Provided data »

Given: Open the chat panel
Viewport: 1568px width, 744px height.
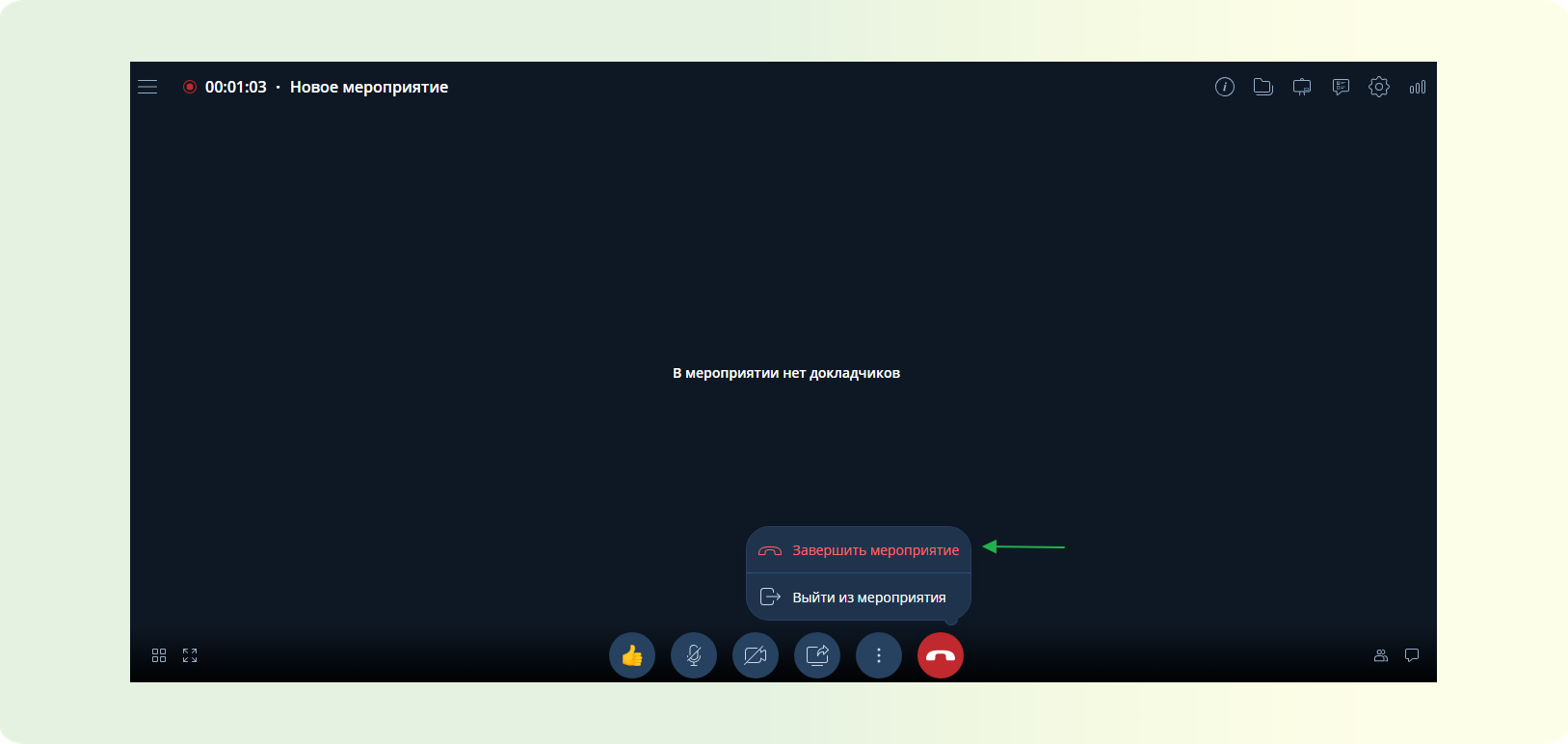Looking at the screenshot, I should (1412, 655).
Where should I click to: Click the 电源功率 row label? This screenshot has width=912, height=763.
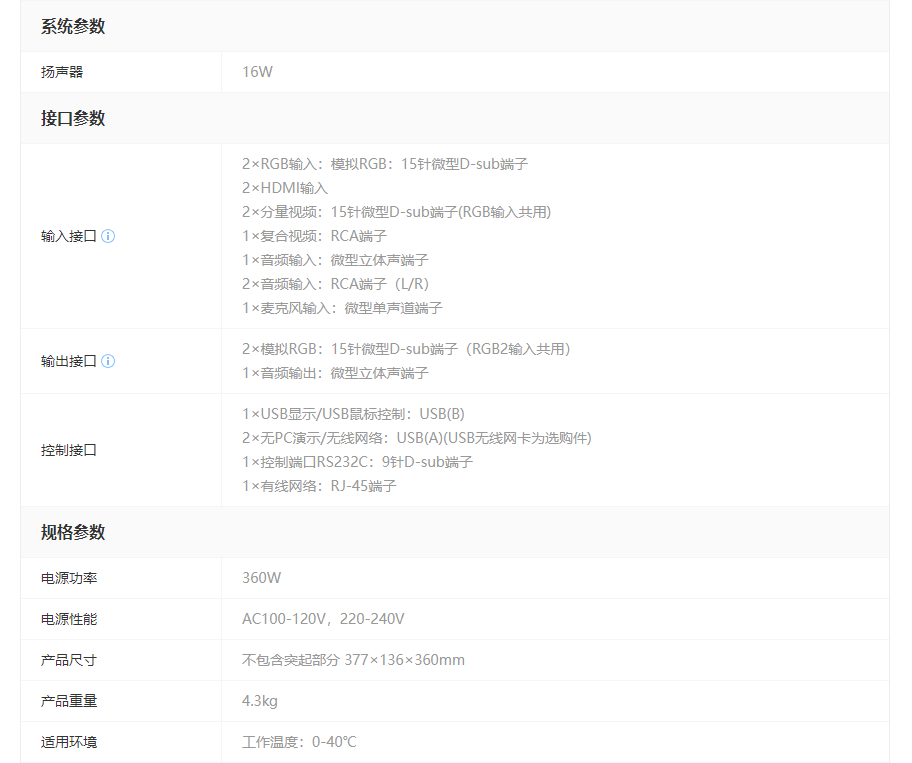[x=69, y=578]
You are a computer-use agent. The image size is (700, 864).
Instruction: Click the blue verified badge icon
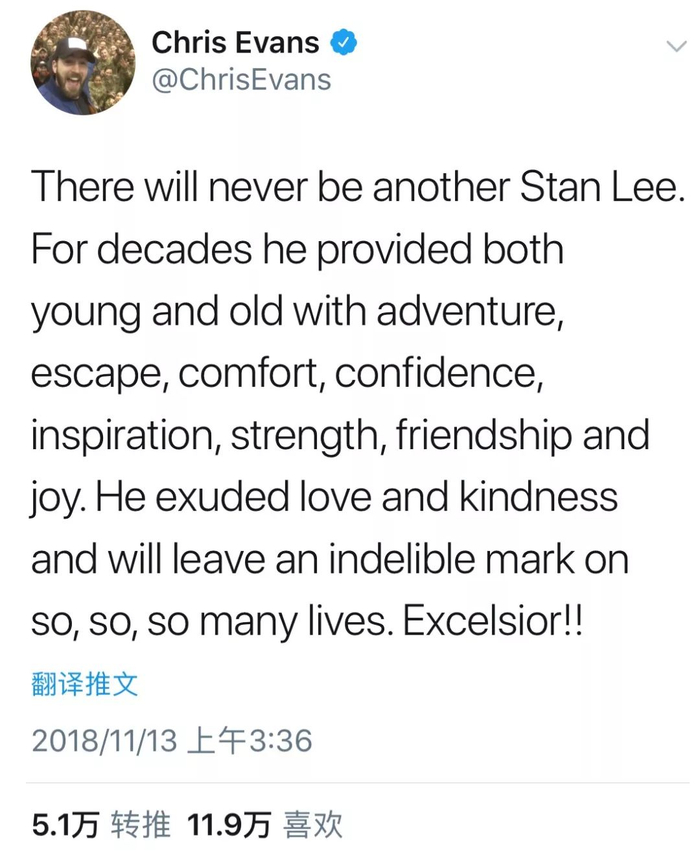(x=345, y=43)
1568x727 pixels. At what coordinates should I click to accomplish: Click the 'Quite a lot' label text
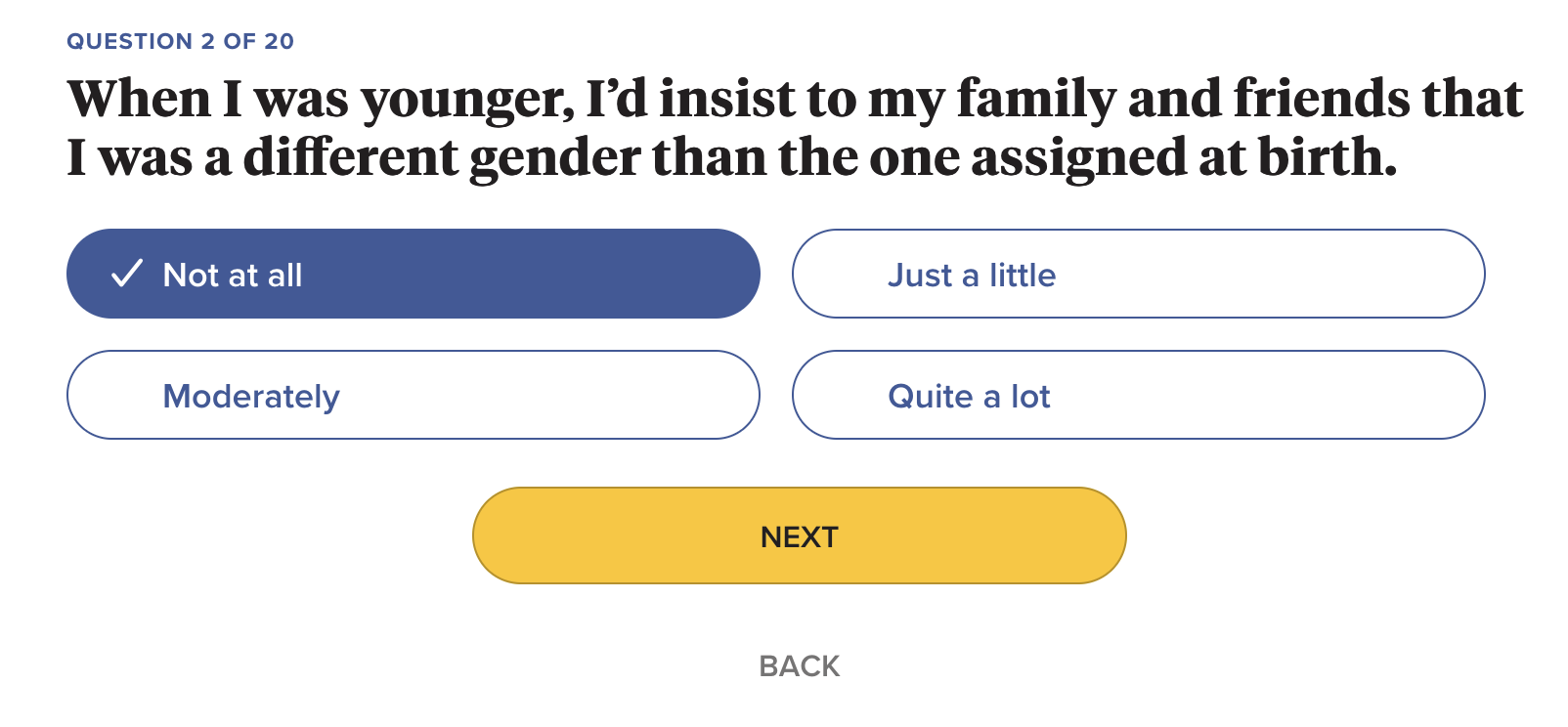(x=969, y=397)
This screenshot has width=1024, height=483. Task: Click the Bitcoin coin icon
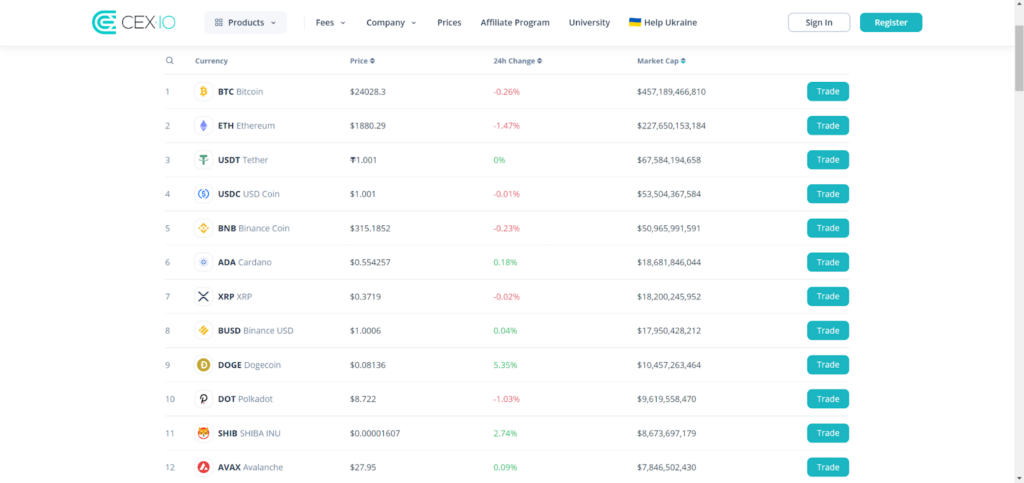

Problem » Your job is to repeat every entry exactly, keeping all pictures out of the copy.

Written response »
Given: Open the chat panel
Viewport: 1568px width, 744px height.
Looking at the screenshot, I should (1412, 655).
Where should I click to: Click the 电源功率 row label? This screenshot has width=912, height=763.
[x=69, y=578]
You are a computer-use agent. The image size is (700, 864).
Instruction: Click the blue verified badge icon
(x=345, y=43)
1568x727 pixels. At what coordinates should I click to accomplish: Click the 'Quite a lot' label text
(x=969, y=397)
This screenshot has width=1024, height=483. Task: Click the Bitcoin coin icon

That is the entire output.